Secondo l’Oms, le vittime più frequenti sono i bambini tra 1 e 4 anni, seguiti dalla fascia di età tra i 5 e i 9 anni. È in queste categorie che il rischio è massimo: per la scarsa autonomia in acqua, la curiosità naturale che li porta ad avvicinarsi a bacini pericolosi, ma anche per la mancanza di sorveglianza adeguata. “Basterebbero più controlli, una segnaletica più chiara, vieti reali in alcune aree ad alto rischio e una migliore informazione pubblica sui pericoli reali di fiumi e laghi”.
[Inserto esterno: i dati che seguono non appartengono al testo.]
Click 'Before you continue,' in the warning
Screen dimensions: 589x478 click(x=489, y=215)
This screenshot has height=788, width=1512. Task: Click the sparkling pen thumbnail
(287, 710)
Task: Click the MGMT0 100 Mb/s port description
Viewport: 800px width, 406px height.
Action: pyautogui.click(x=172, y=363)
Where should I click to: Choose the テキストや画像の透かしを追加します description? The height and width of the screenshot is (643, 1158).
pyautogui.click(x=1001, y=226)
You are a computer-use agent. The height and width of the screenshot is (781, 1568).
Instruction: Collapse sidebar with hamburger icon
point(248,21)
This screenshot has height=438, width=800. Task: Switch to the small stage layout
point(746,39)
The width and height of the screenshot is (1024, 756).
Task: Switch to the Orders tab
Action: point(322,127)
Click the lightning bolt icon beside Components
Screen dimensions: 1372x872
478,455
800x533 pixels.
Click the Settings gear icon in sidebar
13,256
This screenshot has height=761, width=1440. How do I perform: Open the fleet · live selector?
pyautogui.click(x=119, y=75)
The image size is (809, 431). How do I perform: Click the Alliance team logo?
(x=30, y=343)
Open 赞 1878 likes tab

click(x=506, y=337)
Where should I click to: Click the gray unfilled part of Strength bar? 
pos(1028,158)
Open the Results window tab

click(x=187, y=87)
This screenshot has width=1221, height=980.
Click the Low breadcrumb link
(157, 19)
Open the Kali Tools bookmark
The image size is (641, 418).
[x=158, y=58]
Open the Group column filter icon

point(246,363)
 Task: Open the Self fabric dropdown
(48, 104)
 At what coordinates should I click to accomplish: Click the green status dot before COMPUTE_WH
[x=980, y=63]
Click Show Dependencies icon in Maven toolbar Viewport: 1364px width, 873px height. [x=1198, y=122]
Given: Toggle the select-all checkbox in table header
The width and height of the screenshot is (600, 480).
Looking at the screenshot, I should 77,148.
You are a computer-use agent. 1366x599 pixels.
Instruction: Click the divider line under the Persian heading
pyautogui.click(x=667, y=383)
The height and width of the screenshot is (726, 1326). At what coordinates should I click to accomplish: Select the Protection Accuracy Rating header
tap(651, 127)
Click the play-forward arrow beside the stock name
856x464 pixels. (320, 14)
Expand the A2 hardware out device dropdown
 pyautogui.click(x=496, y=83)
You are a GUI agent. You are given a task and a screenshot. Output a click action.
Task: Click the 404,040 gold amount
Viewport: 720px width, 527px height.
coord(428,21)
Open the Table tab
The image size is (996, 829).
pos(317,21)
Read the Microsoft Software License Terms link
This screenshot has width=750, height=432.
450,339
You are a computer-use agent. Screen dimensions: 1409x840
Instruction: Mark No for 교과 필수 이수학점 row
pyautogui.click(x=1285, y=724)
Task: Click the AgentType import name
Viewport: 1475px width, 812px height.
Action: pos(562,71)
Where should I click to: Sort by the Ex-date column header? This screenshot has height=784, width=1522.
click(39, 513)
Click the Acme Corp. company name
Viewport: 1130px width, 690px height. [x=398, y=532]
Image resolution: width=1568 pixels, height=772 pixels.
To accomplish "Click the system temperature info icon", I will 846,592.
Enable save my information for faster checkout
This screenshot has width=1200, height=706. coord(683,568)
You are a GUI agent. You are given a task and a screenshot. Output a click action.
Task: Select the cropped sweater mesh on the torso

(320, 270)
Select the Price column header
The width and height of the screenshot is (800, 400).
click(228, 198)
L’appello della Società italiana di medicina ambientale è chiaro: non si può più considerare l’annegamento un “fatto accidentale”, ma serve un’azione sistemica. “Bisogna avviare campagne di educazione alla sicurezza in acqua, a partire dalle scuole – continua Miani – e prevedere programmi di formazione al primo soccorso. Ogni minuto conta in caso di annegamento e, spesso, chi assiste non sa come agire”.

La richiesta

La Sima chiede che ogni amministrazione locale si doti di un piano di prevenzione specifico per le acque interne, con: mappatura delle aree a rischio, installazione di cartelli di avviso e divieto, maggiore presenza di personale di vigilanza o soccorso, sensibilizzazione di cittadini e turisti. “Serve una cultura diffusa del rischio – conclude Miani – perché nessun ambiente acquatico è sicuro senza consapevolezza e responsabilità”.